◆ **WORK ORDER**
Please repeat exactly the line containing "This screenshot has width=1284, height=414." and each line after it in the records below, through the last.

◆ **Stored items**
—————

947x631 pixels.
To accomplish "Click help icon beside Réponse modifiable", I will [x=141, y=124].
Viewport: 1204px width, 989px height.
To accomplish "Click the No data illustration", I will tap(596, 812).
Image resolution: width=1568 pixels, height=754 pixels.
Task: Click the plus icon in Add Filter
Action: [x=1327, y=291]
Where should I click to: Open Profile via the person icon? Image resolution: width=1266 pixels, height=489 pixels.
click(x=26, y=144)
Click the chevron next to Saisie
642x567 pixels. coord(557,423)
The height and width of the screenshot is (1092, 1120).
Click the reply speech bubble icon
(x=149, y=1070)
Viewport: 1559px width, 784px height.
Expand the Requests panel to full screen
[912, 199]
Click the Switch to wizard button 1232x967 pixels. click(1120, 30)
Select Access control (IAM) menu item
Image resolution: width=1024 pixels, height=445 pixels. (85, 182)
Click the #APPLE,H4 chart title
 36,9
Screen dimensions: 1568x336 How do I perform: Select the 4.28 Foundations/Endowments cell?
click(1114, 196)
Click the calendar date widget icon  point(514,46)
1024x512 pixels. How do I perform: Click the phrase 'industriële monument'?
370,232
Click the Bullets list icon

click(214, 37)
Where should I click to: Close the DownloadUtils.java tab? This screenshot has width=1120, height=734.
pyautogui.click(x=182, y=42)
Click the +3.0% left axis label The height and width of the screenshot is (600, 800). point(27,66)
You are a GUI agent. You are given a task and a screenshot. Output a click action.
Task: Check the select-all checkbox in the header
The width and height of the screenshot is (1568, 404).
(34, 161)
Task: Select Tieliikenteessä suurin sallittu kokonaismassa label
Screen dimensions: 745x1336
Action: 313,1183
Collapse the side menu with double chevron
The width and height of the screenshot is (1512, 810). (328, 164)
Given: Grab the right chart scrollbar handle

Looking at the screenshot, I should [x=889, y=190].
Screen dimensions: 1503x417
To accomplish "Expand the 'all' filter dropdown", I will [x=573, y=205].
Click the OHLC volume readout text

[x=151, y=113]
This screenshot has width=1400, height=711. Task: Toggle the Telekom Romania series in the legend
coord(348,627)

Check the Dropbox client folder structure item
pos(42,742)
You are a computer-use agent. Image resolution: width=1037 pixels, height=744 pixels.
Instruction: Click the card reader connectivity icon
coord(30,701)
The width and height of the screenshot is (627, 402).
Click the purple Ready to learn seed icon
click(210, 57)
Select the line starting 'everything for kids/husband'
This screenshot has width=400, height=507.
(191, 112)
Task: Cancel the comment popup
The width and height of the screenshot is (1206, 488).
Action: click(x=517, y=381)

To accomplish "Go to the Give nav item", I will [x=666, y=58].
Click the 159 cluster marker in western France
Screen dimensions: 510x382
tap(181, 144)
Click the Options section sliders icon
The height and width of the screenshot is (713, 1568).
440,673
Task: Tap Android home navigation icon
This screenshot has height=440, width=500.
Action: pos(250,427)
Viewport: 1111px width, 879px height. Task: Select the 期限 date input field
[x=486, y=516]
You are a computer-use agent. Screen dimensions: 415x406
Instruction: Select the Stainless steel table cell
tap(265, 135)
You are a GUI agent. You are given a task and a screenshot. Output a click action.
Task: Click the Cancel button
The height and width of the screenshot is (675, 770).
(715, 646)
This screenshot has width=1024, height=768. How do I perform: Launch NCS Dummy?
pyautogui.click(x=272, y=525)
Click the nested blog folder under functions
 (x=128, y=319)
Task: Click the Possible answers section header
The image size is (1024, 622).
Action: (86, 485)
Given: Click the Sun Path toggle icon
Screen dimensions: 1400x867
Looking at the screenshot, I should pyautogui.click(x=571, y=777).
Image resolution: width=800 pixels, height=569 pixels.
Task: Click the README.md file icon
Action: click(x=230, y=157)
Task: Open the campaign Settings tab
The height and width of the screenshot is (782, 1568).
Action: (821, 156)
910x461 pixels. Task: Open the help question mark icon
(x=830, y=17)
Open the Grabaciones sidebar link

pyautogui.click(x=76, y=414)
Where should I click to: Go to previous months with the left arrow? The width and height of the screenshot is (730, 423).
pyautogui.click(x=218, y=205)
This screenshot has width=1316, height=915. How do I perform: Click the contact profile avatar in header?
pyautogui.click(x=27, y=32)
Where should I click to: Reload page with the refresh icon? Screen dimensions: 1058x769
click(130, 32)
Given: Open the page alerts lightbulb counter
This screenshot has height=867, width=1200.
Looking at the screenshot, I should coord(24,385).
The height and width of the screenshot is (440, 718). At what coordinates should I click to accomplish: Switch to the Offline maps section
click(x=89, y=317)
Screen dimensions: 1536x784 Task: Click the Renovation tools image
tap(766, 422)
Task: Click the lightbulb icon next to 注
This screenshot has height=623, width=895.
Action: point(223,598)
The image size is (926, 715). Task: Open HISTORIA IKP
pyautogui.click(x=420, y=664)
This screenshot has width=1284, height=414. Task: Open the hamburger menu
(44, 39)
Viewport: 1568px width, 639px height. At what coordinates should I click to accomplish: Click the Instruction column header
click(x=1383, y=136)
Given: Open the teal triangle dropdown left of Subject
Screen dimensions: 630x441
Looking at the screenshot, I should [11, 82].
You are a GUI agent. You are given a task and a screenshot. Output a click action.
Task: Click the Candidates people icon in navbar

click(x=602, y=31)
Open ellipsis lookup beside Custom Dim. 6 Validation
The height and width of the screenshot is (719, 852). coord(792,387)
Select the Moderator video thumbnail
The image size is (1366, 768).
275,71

—————

◆ **ANSWER SPACE**
This screenshot has width=1284, height=414. Task: Open the hamburger menu
(44, 39)
Viewport: 1568px width, 639px height. At what coordinates should I click to accomplish: Click the Instruction column header
click(x=1383, y=136)
Given: Open the teal triangle dropdown left of Subject
Screen dimensions: 630x441
Looking at the screenshot, I should [11, 82].
You are a GUI agent. You are given a task and a screenshot. Output a click action.
Task: Click the Candidates people icon in navbar

click(x=602, y=31)
Open ellipsis lookup beside Custom Dim. 6 Validation
The height and width of the screenshot is (719, 852). coord(792,387)
Select the Moderator video thumbnail
The image size is (1366, 768).
275,71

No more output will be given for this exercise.